To most worshipers, a sense of the divine as an unseen presence behind the visible world is all well and good, but what they really yearn for is a God who acts in the world. Some scientists see an opening for this sort of God at the level of quantum or subatomic events.
In this spooky realm, the behavior of particles is unpredictable. In perhaps the most famous example, a radioactive element might have a half-life of, say, one hour. Half-life means that half of the atoms in a sample will decay in that time; half will not. But what if you have only a single atom? Then, in an hour, it has a 50-50 chance of decaying. And what if the experiment is arranged so that if the atom does decay, it releases poison gas? If you have a cat in the lab, will the cat be alive or dead after the hour is up?
Physicists have discovered that there is no way to determine, even in principle, what the atom would do. Some theologian-scientists see that decision point – will the atom decay or not? will the cat live or die? – as one where God can act. “Quantum mechanics allows us to think of special divine action,” says Russell. Even better, since few scientists abide miracles, God can act without violating the laws of physics.
An even newer science, chaos theory, describes phenomena like the weather and some chemical reactions whose exact outcomes cannot be predicted. It could be, says Polkinghorne, that God selects which possibility becomes reality. This divine action would not violate physical laws either.

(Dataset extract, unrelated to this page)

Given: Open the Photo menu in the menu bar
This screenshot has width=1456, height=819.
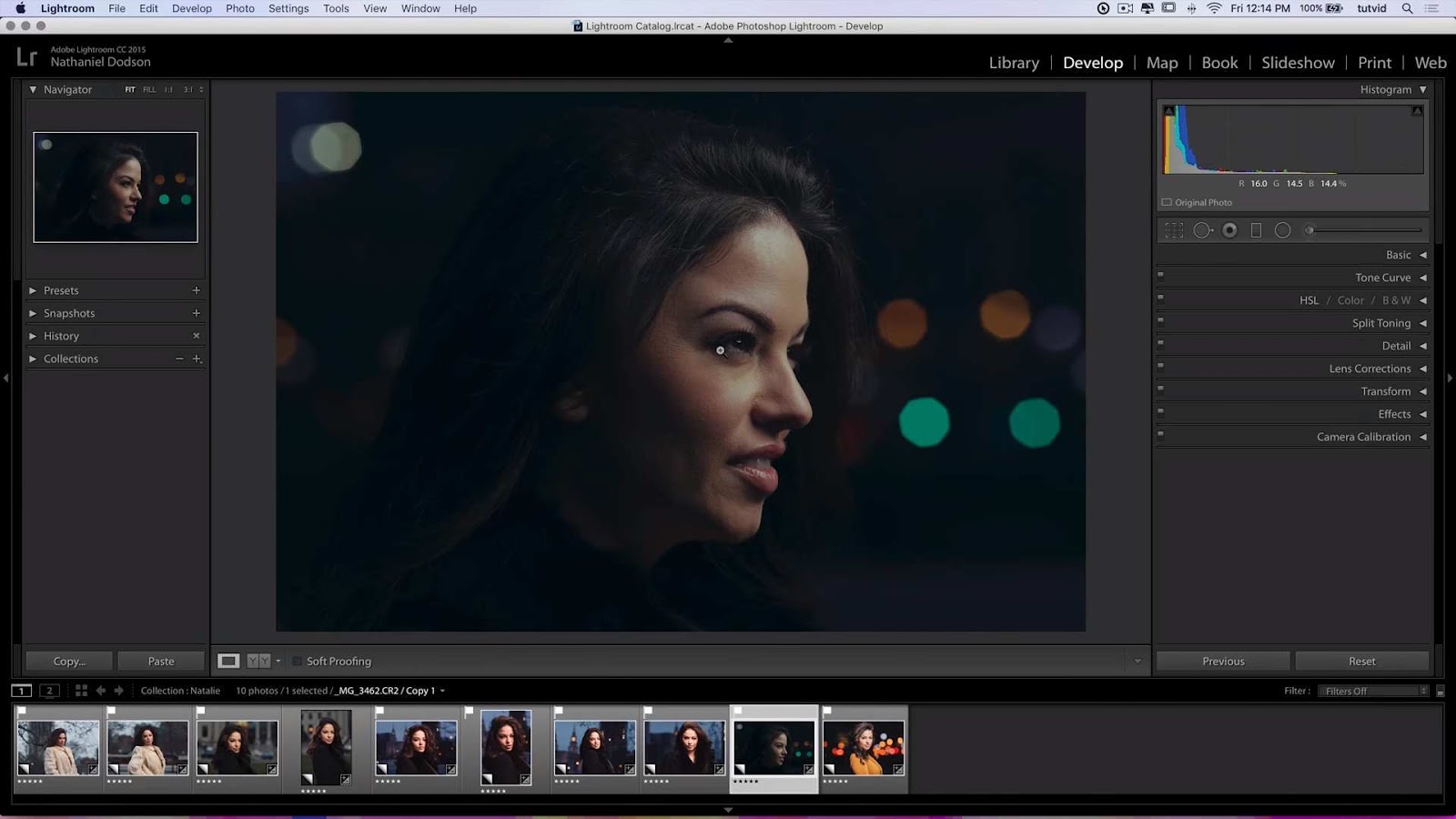Looking at the screenshot, I should (239, 8).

Most scientists still park their faith, if they have it, at the laboratory door. But just as belief can find inspiration in science, so scientists can find inspiration in belief. Physicist Mehdi Golshani of Sharif University of Technology in Tehran, drawing from the Koran, believes that natural phenomena are “God’s signs in the universe,” and that studying them is almost a religious obligation. The Koran asks humans to “travel in the earth, then see how He initiated the creation.” Research, Golshani says, “is a worship act, in that it reveals more of the wonders of God’s creation.”
The same strain runs through Judaism. Carl Feit cites Maimonides, “who said that the only pathway to achieve a love of God is by understanding the works of his hand, which is the natural universe. Knowing how the universe functions is crucial to a religious person because this is the world He created.” Feit is hardly alone.